The Sewanee Utility District of Franklin and Marion Counties Board of Commissioners will hold its regular meeting at 5 p.m, Tuesday, July 25, at the utility office on Sherwood Road. If a customer is unable to attend but wishes to bring a matter to the board, call 598-5611, visit the office, or call a board member. Your board members are Art Hanson, Randall Henley, Ronnie Hoosier, Charlie Smith and Karen Singer.

Monday, July 24

Health Care Reform, ‘Where Do We Go From Here?’ Panel Discussion

A health care panel, moderated by Sandra Rice, a certified nurse practitioner on oncology and family practice, will be offered 7–8:30 p.m., Monday, July 24, at the County Annex Building, 839 Dinah Shore Blvd, Winchester.
Among the panelists are Dr. Garret Adams, founder and medical director of the Beersheba Springs clinic and past president of Physicians for A National Health Care Program; Dr. Amy Evans, a pediatrician in Sewanee; Nancy Silvertooth, a certified specialist in Medicaid and ACA sign up; and Bill Zechman, a State Farm insurance agent from McMinnville who worked with the ACA when Humana was in the market in Tennessee. They pulled out, he will give us some insight as to why.
Mariah Phillips, candidate for the Congressional Fourth District will greet people beginning at 6 p.m. at the County Annex before the panel begins.
Everyone is invited to attend this event.

Sunday, July 23

Franklin County Arts Guild Hosts HAPI Show

The Franklin County Arts Guild announces an art show presented by members of The Healing Arts Project, Inc. (HAPI) provides an avenue for persons in mental health and addiction recovery to express their creativity through a wide range of artistic endeavors.

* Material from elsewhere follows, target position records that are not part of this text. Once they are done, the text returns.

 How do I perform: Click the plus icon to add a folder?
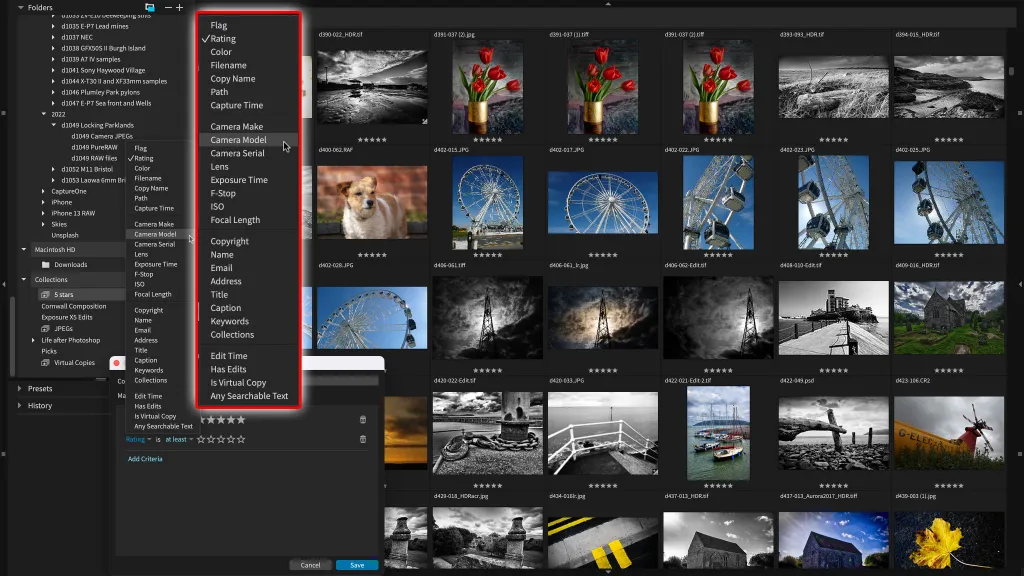click(x=180, y=7)
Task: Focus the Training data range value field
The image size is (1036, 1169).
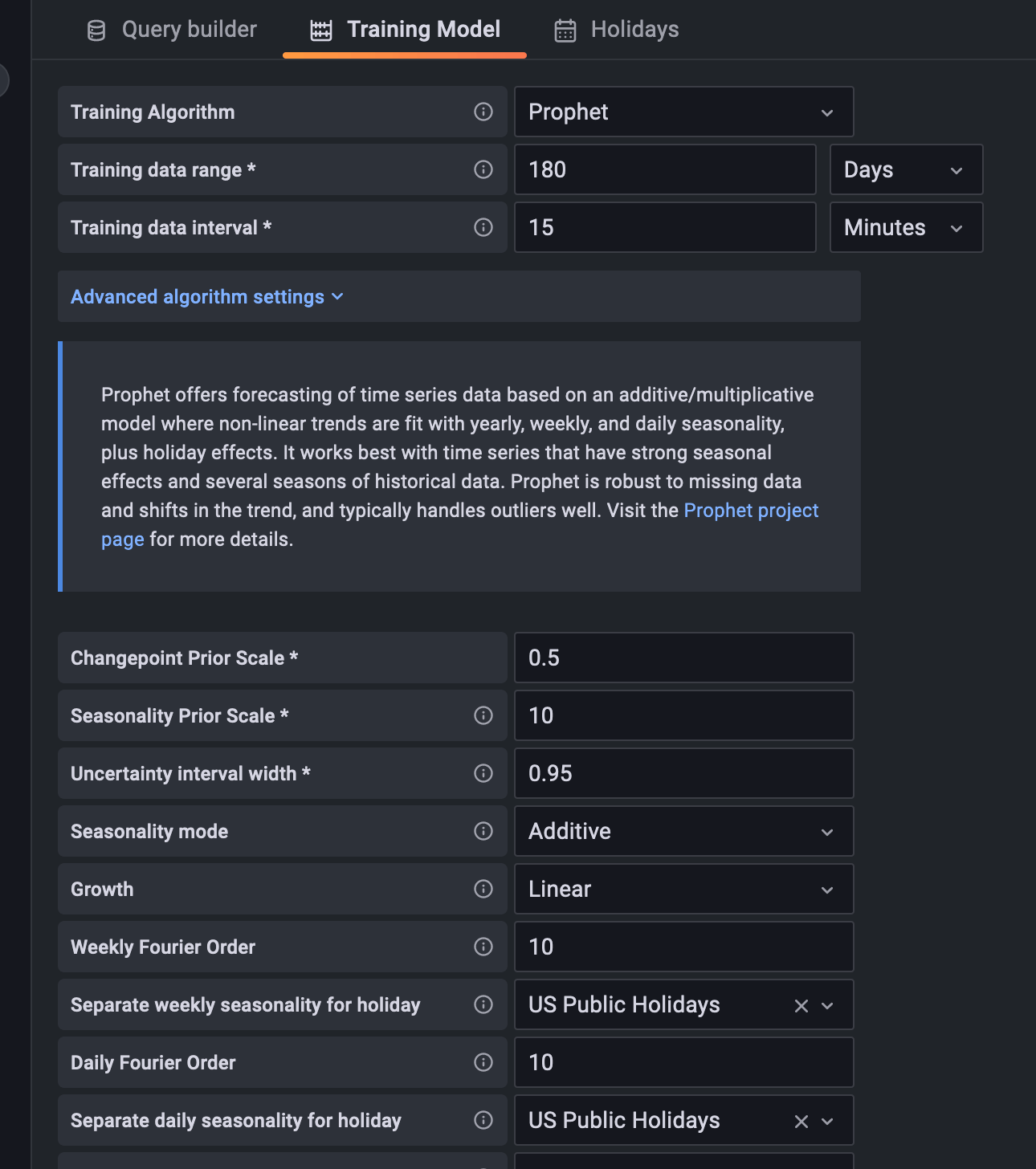Action: [x=664, y=169]
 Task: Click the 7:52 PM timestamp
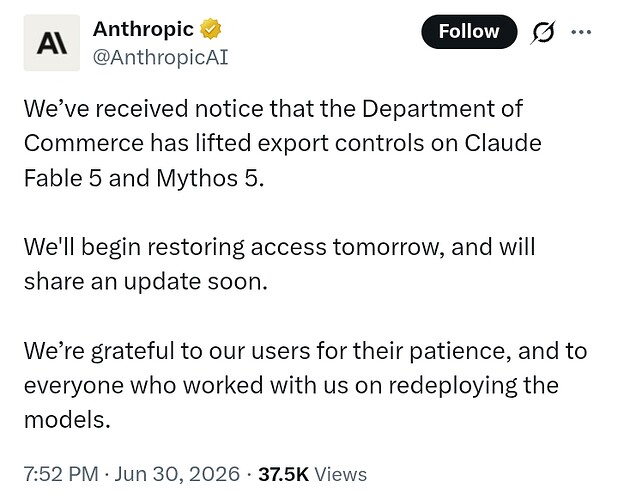(61, 474)
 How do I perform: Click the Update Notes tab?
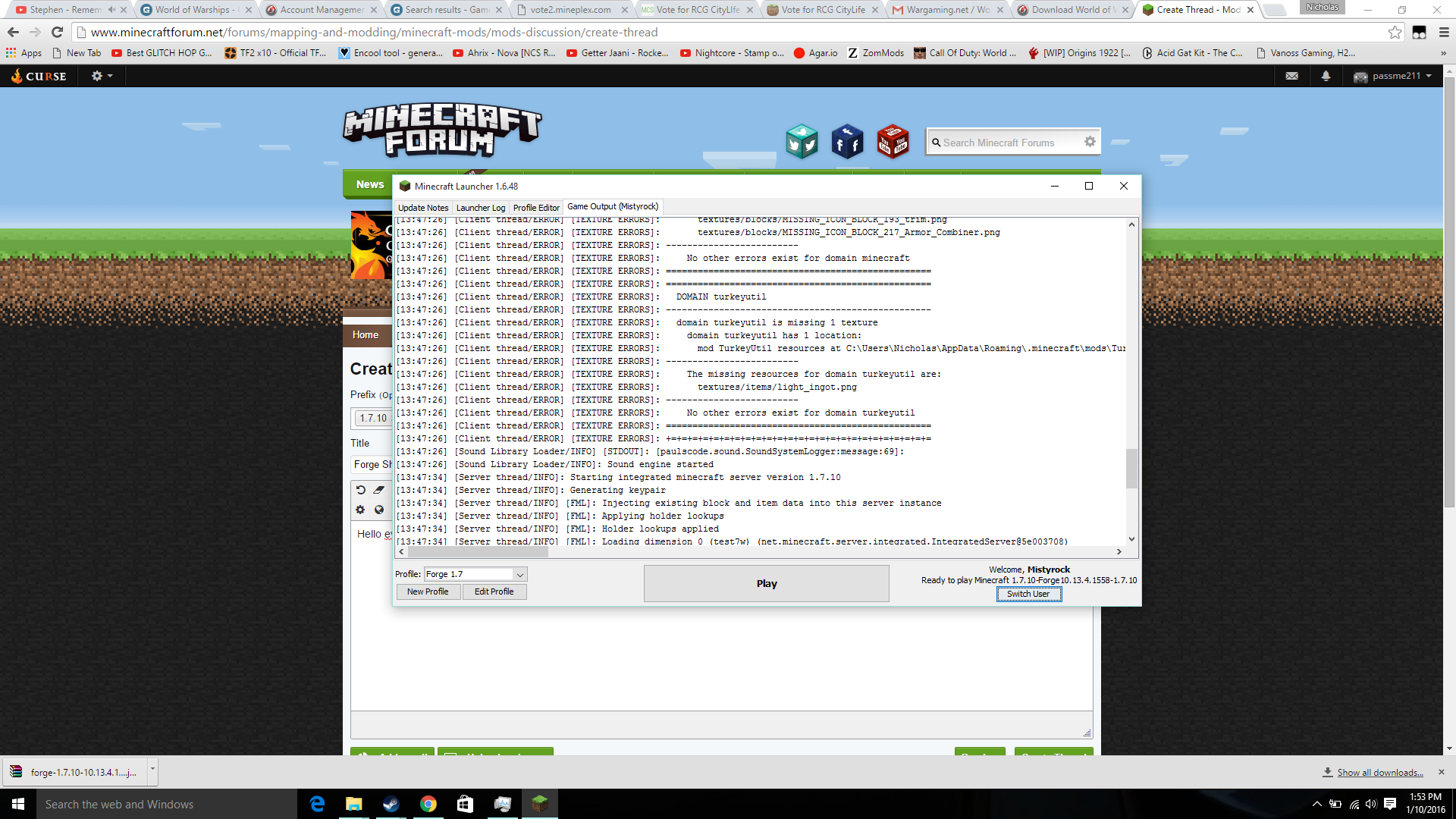[423, 206]
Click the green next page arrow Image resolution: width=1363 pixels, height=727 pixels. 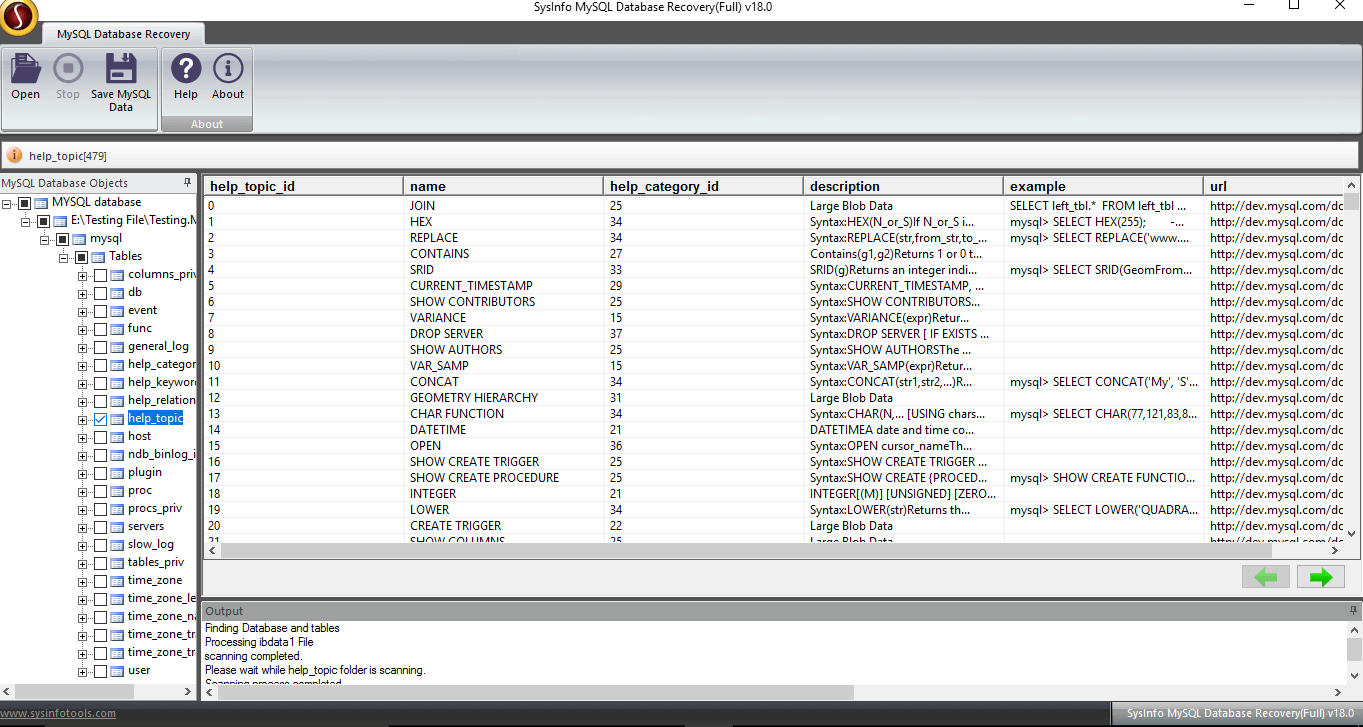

Creating art and developing a public show increases artists’ self-esteem and self-confidence and gives communities the opportunity to view highly creative work and to learn that people with mental illness are much more than their disease.
The Artisan Depot is pleased to exhibit the works of over a dozen artists from HAPI. Franklin County citizens as well as folks from the surrounding area are invited to join us for a special afternoon reception today (Friday), July 7 from noon–1 p.m., which will open the show and give everyone a chance to meet the artists. The HAPI show will be on exhibit through July 23.
The Artisan Depot is operated by the Franklin County Arts Guild and is located at 204 Cumberland St. East, Cowan. Gallery hours are noon to 5 p.m. on Thursday, Friday and Sunday, and 11 a.m. to 5 p.m. on Saturday.